The input START

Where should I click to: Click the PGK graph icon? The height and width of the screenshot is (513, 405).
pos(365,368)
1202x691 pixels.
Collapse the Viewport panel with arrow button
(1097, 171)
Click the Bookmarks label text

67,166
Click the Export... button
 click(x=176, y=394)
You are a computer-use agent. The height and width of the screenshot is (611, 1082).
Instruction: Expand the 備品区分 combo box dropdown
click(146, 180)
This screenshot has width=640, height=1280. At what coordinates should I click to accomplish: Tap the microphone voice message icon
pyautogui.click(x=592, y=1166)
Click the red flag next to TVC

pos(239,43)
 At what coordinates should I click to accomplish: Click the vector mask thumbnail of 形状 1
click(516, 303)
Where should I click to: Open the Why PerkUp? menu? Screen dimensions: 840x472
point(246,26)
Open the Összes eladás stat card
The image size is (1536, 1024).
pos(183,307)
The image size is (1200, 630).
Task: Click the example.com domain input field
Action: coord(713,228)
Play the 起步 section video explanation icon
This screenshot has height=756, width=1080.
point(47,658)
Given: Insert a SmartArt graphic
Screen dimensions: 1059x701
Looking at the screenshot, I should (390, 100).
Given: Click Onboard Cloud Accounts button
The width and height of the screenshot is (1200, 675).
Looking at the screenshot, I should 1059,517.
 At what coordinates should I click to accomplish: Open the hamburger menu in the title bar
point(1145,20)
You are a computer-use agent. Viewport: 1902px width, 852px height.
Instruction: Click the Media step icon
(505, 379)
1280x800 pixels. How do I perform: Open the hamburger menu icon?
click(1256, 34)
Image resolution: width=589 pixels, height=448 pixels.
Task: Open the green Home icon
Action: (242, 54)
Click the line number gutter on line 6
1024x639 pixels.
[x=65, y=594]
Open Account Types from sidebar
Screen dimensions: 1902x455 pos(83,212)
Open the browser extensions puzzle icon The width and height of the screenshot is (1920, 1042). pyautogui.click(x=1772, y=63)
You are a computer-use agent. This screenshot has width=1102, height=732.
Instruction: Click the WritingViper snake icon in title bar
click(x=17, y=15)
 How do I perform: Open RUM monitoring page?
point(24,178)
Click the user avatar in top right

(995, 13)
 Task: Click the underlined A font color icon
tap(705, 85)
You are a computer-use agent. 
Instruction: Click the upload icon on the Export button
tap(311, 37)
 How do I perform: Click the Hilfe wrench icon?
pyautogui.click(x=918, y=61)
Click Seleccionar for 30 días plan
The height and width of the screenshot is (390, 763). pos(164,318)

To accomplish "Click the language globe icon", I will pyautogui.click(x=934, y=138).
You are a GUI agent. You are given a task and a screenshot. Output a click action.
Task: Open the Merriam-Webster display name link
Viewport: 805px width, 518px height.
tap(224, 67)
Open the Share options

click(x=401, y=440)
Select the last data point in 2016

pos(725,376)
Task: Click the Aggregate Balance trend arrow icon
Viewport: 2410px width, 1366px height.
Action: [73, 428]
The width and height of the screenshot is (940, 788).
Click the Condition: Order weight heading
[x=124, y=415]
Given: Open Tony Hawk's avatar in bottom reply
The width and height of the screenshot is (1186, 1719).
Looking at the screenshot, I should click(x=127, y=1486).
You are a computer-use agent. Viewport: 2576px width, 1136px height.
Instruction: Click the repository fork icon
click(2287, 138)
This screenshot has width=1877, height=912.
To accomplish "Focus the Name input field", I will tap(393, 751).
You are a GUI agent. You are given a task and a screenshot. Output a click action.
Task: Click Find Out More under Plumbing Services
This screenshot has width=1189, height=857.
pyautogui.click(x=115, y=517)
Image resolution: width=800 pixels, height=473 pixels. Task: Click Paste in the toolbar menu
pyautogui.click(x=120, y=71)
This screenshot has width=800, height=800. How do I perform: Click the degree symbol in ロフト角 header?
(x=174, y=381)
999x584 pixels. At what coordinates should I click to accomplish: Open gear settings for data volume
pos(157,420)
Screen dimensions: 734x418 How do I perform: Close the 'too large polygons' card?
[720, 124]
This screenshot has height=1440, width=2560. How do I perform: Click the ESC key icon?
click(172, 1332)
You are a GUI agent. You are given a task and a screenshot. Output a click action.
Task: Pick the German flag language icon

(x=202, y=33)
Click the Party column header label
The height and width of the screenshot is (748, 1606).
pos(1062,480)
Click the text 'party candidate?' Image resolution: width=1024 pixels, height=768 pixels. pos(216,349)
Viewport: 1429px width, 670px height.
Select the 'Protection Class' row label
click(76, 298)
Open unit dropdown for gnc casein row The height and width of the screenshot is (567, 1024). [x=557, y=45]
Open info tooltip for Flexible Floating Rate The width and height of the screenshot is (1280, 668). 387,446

The input END

Set down the lines from the one with "This screenshot has width=1877, height=912." through the end of the data above. Keep each exactly as written and add no other line.

This screenshot has width=1877, height=912.
To accomplish "Focus the Name input field", I will tap(393, 751).
You are a GUI agent. You are given a task and a screenshot. Output a click action.
Task: Click Find Out More under Plumbing Services
This screenshot has width=1189, height=857.
pyautogui.click(x=115, y=517)
Image resolution: width=800 pixels, height=473 pixels. Task: Click Paste in the toolbar menu
pyautogui.click(x=120, y=71)
This screenshot has width=800, height=800. How do I perform: Click the degree symbol in ロフト角 header?
(x=174, y=381)
999x584 pixels. At what coordinates should I click to accomplish: Open gear settings for data volume
pos(157,420)
Screen dimensions: 734x418 How do I perform: Close the 'too large polygons' card?
[720, 124]
This screenshot has height=1440, width=2560. How do I perform: Click the ESC key icon?
click(172, 1332)
You are a GUI agent. You are given a task and a screenshot. Output a click action.
Task: Pick the German flag language icon

(x=202, y=33)
Click the Party column header label
The height and width of the screenshot is (748, 1606).
pos(1062,480)
Click the text 'party candidate?' Image resolution: width=1024 pixels, height=768 pixels. pos(216,349)
Viewport: 1429px width, 670px height.
Select the 'Protection Class' row label
click(76, 298)
Open unit dropdown for gnc casein row The height and width of the screenshot is (567, 1024). [x=557, y=45]
Open info tooltip for Flexible Floating Rate The width and height of the screenshot is (1280, 668). 387,446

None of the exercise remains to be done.